Provided entries:
--- START ---

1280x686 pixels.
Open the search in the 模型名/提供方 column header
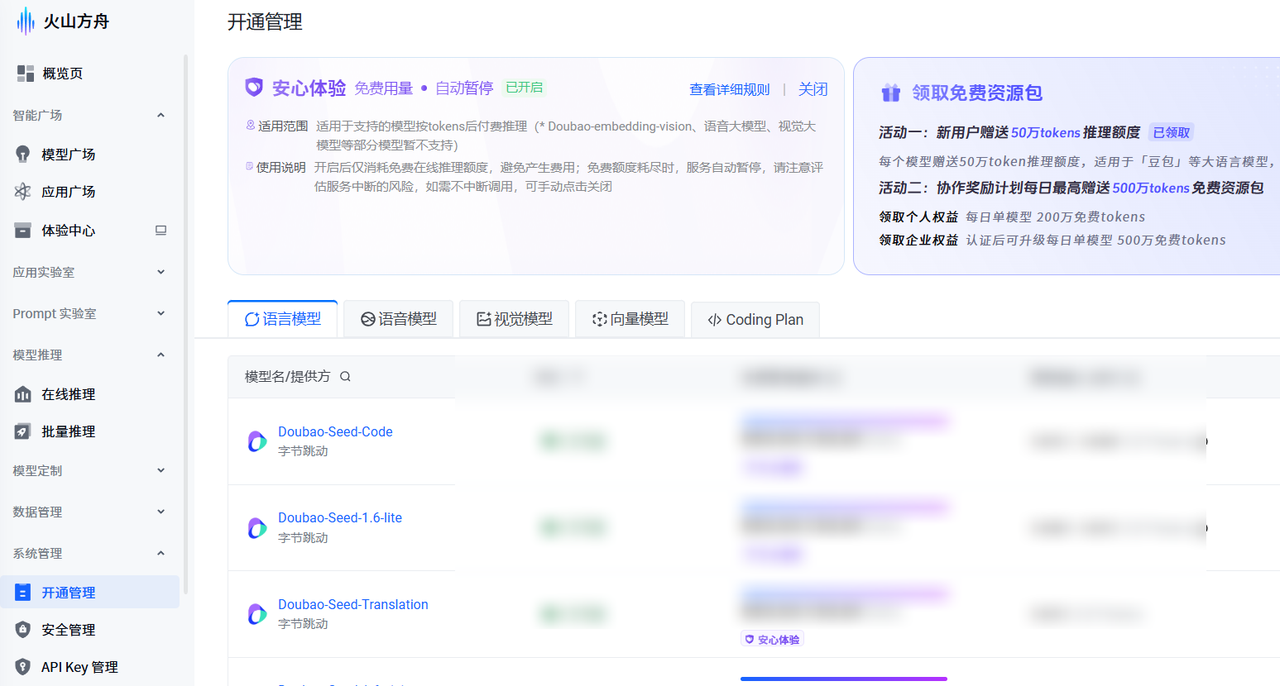pyautogui.click(x=345, y=377)
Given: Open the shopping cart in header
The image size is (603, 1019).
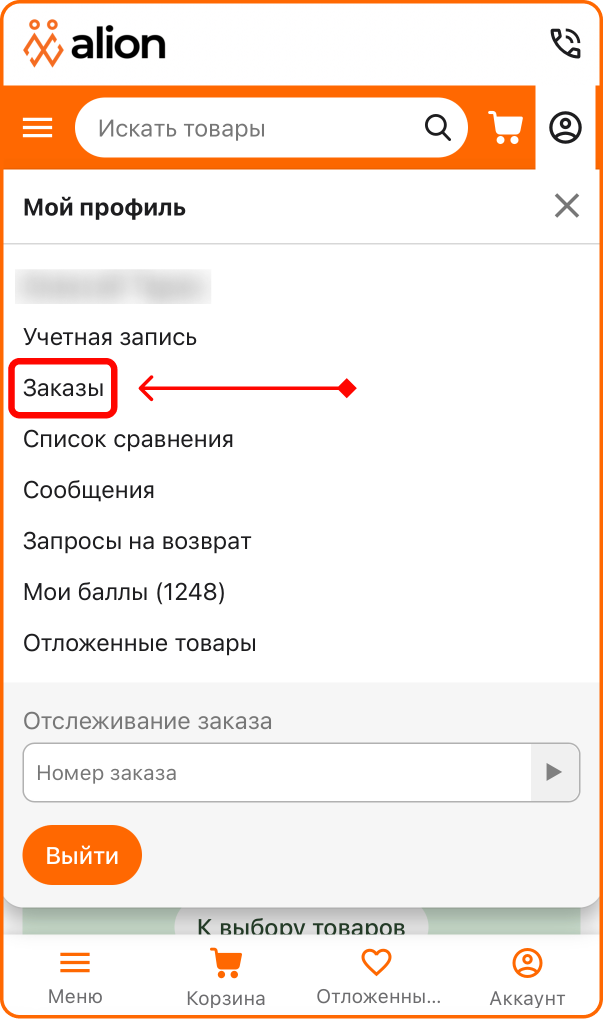Looking at the screenshot, I should 506,127.
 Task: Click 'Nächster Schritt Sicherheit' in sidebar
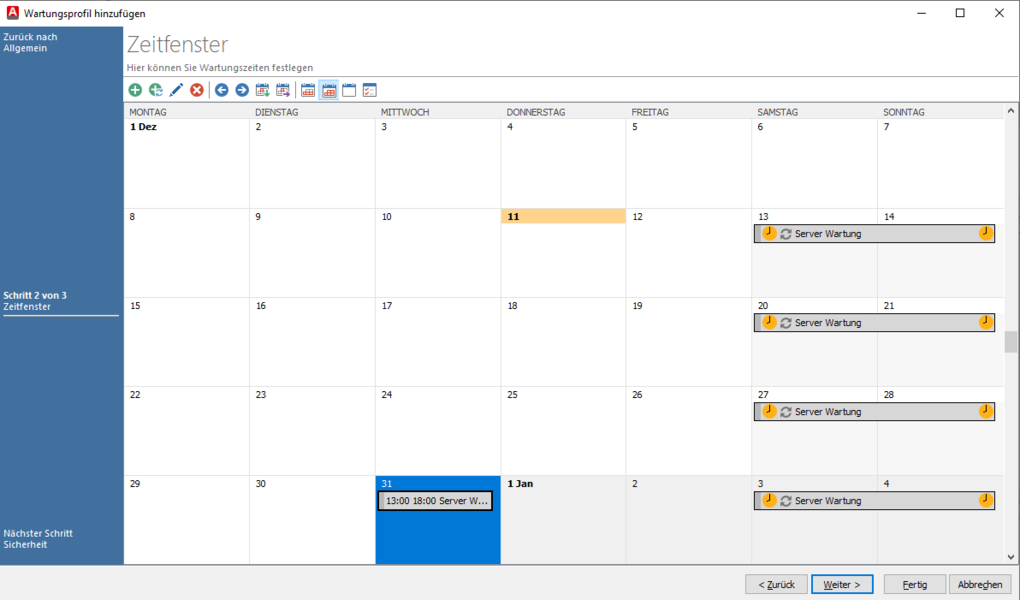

--- END ---

Task requirements:
Please retype the lines from the one that contains "Given: Open the shopping cart in header" to the final line of the records, both included, exactly as written and without any pictures.

Problem solution:
Given: Open the shopping cart in header
The image size is (603, 1019).
Looking at the screenshot, I should 506,127.
 Task: Click 'Nächster Schritt Sicherheit' in sidebar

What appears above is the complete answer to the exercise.